* [Directions for this task]:
From the material beneath, pull every line with the word "beside".

* [Listed records]:
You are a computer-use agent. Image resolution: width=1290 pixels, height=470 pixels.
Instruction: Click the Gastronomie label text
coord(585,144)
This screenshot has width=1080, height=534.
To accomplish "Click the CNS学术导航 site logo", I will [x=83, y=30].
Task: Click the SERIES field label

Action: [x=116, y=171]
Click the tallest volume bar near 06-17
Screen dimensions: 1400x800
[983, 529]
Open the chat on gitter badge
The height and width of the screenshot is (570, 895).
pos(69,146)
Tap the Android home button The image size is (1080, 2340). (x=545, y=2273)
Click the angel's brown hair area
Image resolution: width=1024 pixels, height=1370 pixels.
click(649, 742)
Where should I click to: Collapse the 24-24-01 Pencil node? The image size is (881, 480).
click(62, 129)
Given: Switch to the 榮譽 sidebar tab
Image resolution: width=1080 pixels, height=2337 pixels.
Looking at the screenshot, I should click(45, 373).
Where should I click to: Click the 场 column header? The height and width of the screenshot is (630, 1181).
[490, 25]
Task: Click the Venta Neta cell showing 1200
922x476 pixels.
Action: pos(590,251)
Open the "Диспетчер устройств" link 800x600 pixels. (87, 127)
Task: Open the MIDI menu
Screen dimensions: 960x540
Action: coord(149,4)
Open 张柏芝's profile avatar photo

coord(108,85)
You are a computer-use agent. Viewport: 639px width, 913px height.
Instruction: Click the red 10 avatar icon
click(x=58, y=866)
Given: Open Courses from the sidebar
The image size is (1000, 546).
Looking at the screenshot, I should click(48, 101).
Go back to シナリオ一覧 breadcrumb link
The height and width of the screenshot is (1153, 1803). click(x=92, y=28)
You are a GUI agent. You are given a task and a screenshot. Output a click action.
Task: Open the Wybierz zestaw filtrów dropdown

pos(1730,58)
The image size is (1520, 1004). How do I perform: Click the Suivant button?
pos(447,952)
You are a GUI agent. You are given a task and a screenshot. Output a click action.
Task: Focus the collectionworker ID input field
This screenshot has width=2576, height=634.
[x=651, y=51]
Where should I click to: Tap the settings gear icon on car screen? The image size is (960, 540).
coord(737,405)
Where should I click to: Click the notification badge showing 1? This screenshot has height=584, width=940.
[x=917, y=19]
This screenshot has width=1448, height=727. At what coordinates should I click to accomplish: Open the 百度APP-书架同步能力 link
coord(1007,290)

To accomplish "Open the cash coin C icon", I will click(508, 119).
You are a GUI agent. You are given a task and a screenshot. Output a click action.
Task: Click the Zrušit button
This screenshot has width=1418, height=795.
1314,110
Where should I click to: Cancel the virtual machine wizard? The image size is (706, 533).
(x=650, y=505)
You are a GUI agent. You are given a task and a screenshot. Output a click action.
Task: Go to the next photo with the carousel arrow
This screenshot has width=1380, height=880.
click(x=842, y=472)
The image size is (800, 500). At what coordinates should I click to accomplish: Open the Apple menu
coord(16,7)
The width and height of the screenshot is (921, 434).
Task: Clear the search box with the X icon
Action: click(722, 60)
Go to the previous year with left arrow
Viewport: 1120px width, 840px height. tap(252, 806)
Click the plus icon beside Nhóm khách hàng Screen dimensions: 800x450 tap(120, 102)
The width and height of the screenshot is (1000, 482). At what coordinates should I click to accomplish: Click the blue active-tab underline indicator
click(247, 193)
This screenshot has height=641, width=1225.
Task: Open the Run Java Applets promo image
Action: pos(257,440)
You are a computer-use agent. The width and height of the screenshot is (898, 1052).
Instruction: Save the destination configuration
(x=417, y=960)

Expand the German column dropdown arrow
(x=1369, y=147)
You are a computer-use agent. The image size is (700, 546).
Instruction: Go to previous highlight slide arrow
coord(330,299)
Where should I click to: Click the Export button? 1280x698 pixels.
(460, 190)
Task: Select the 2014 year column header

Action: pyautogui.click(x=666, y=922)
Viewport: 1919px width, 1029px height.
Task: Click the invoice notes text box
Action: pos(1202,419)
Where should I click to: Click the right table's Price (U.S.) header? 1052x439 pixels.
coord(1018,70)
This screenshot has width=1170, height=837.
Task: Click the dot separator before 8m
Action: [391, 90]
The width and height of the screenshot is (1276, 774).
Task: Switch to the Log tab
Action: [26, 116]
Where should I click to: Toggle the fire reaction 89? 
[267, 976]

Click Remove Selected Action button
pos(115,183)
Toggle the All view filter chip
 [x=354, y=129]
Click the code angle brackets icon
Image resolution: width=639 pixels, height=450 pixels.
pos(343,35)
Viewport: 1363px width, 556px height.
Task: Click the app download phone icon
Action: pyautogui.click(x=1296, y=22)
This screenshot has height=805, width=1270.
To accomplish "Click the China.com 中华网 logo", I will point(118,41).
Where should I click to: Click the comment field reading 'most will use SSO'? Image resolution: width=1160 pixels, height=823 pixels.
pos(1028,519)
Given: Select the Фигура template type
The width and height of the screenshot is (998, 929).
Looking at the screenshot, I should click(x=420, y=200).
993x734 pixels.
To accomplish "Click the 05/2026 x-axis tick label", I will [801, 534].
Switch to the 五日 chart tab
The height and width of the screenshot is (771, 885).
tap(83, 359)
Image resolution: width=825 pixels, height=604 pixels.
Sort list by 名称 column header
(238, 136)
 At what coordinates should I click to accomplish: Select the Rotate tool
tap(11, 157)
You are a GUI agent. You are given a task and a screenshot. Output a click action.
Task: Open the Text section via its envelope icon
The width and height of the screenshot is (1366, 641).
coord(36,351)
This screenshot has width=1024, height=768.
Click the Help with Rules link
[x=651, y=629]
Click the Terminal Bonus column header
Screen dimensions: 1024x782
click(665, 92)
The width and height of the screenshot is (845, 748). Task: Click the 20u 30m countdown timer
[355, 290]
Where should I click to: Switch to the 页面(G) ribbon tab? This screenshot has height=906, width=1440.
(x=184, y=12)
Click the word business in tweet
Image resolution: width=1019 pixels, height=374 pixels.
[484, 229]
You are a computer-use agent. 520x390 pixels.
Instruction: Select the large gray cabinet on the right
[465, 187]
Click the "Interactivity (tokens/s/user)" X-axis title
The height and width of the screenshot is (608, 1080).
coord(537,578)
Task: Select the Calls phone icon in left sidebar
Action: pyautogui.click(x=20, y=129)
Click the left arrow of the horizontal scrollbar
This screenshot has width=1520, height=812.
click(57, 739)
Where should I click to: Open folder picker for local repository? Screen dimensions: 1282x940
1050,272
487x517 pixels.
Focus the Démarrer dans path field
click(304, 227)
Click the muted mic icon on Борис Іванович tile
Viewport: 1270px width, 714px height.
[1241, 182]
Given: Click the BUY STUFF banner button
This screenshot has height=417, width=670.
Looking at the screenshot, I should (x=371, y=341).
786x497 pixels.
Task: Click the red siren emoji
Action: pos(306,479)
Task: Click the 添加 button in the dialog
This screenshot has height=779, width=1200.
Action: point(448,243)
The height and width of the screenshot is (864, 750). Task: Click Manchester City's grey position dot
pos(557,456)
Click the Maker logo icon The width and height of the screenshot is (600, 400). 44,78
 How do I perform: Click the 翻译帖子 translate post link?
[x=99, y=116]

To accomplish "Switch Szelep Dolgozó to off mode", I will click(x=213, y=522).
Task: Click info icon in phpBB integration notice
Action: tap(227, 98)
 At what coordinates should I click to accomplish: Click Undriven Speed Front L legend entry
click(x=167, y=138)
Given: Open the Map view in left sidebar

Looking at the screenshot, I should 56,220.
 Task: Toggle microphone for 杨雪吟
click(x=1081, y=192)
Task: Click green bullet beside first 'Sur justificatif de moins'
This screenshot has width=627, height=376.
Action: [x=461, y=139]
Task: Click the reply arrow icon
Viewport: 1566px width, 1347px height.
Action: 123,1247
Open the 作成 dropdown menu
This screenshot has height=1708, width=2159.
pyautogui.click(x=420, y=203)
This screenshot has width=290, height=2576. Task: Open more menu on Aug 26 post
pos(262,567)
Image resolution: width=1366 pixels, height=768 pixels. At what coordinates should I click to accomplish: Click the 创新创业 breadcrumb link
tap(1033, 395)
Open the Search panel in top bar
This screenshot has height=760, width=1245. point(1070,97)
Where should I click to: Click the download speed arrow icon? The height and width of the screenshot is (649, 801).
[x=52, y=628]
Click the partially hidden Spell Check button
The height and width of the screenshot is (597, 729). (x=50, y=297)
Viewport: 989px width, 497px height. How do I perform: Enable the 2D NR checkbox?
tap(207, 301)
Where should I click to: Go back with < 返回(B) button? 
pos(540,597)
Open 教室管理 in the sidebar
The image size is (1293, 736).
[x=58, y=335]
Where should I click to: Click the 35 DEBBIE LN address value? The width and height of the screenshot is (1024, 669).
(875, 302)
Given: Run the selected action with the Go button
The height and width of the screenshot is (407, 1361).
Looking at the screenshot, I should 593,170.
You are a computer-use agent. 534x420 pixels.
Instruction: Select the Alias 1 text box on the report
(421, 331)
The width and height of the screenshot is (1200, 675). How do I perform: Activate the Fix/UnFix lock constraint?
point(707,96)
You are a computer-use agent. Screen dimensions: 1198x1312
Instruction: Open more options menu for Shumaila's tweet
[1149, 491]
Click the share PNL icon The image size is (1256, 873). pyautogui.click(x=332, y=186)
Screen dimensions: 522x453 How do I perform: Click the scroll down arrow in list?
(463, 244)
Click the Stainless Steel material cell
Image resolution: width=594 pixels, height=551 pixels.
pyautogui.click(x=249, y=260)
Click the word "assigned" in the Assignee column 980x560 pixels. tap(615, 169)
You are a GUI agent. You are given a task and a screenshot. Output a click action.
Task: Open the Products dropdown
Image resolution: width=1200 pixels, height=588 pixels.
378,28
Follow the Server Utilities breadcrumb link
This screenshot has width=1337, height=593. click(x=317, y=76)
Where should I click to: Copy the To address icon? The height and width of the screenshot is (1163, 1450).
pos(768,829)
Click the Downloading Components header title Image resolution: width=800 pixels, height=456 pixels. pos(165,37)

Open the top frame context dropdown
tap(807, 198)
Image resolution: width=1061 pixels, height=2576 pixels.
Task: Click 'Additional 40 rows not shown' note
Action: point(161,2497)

* [Output of the task]:
Click the plus icon beside Nhóm khách hàng Screen dimensions: 800x450 tap(120, 102)
Task: Click green bullet beside first 'Sur justificatif de moins'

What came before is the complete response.